Yaşamak ve ölmek, özellikle de ölmek, gezegenimizde bile tuhafken acaba Mars’ta nasıldır? Gelin bu yazımızda Mars’ta yaşam ve ölümü inceleyeceğimiz epik bir yolculuğa çıkalım.
“Bugün 23 Haziran 2043. Kızıl Gezegen’de kurduğumuz bu üste, Mars topraklarında doğal yollarla ölen ilk insanın yasını tutuyoruz. Jeologumuzu beyin anevrizmasından ötürü kaybettik. Bugün her ne kadar üzücü olsa da insanlık tarihinin dönüm noktalarından biri.
Jeologumuzun cesedini “mezar” olarak nitelendirebileceğimiz bir yere götürüyoruz. Burası Dünya’mızdaki mezarlar gibi değil, çok başka. Bir çift teknisyen cesedi soyup paslanmaz çelik baklalarla dolu bir odaya taşıyor. Burada cesedin doku sindirimi gerçekleşiyor. Teknisyenler cesedi boş bir bölmeye koyup kapağını da kapatıyorlar. Bu bölme az sonra potasyum hidroksit ile dolacak. Ardından bölmenin sıcaklığı 148,8 dereceye; basıncı da 4,83 bara çıkarılacak.
Yaklaşık 12 saat süren bu alkali hidrolizden sonra jeologumuzdan geriye sadece kemikleri kalmış oluyor.
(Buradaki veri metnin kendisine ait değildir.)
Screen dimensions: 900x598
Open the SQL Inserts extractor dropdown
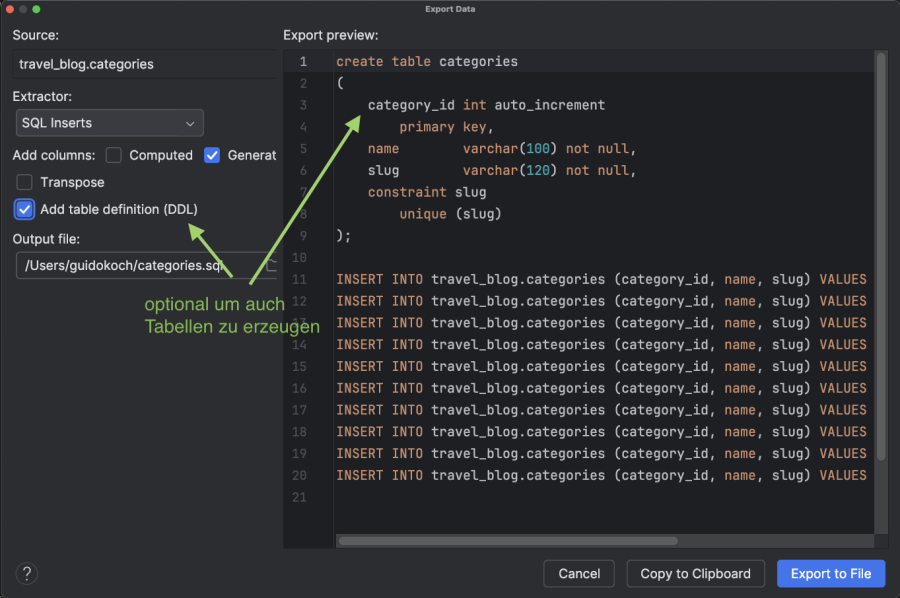coord(108,122)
Cesedin bu “pişme” aşamasından sonra oluşan sıvı ve kemik boşa gitmiyor. Mars’ta yaşam, Dünya’dakine hiç benzemiyor. Burada yaşamak kadar ölmek de çok ama çok garip.
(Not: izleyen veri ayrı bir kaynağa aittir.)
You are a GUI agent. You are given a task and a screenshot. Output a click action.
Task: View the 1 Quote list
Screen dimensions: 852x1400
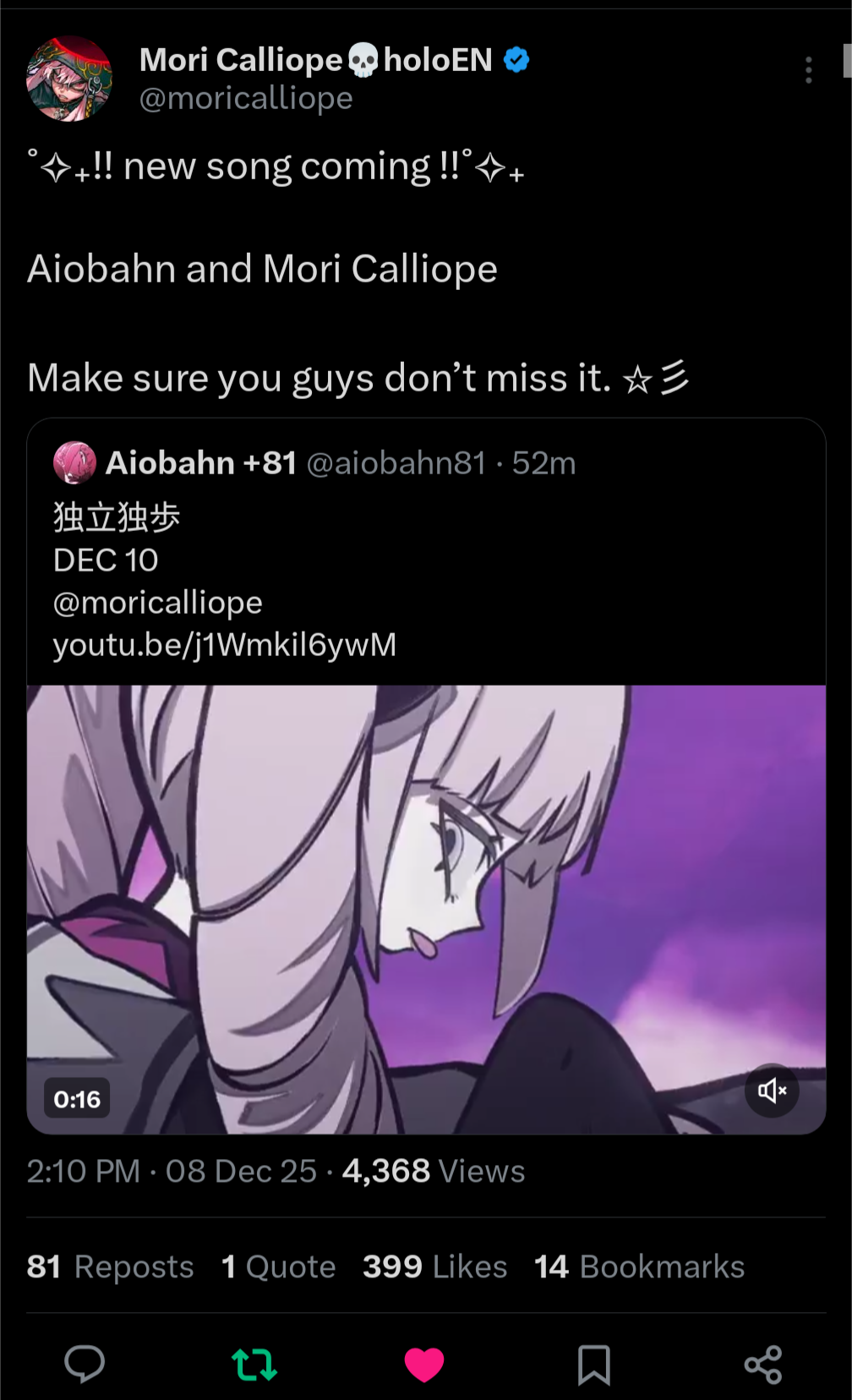coord(279,1266)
Oluşan sıvıyı koloninin devamlılığı için mikroorganizmalara veriyoruz. Mikroorganizmalar bu sıvıyı kullanarak uzay araçlarımızın çalışmasını sağlayan metan gazını üretiyor. Artan sıvıyı ise azot ve mineral bakımından zengin olan kemiklerle karıştırıp gübre haline getiriyoruz. Azot, klorofil için önemli bir bileşendir. Bu nedenle Mars toprağını bu karışımla besliyoruz. Klorofil demek fotosentez demektir. Fotosentez ise yaşama giden yolda önemli bir adımdır.
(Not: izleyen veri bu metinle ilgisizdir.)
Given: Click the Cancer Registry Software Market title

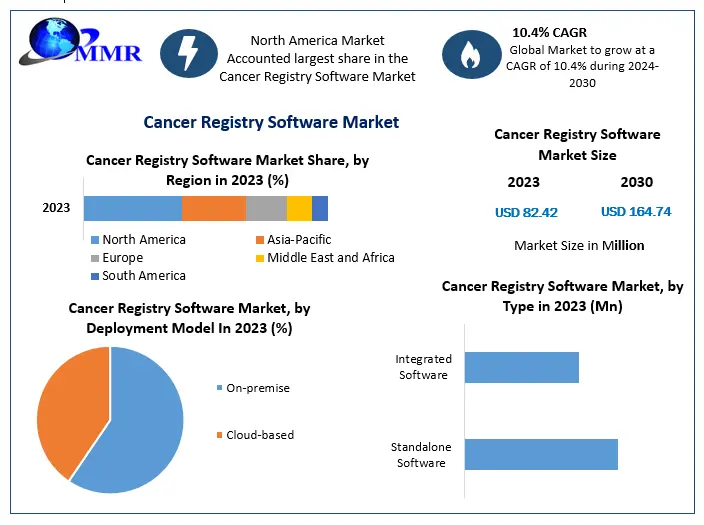Looking at the screenshot, I should click(271, 122).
Bu gezegende israfa asla yer yok! Arta kalan en küçük şey bile bir şey için kullanılır. Kalan katı maddeleri güverte plakalarında, duvarlarda kullanırız. Aslında Mars’ta ölmek bir nevi yaşamaktır. Bedenen var olamasanız bile toprakta, duvarlarda, borularda, mikroorganizmalarda, yaprakta siz varsınızdır.“
Mars’a gitmek için çılgınlar gibi çalışıyor, çabalıyoruz. Başarılı olursak günün birinde çocuklarımız günlüklerine yukarıda yazdıklarımı yazabilirler. Mars’a gitmeyi ve orada yaşamayı başarırsak eğer, bir gün bir insan Kızıl Gezegen’de hayata gözlerini yumacak.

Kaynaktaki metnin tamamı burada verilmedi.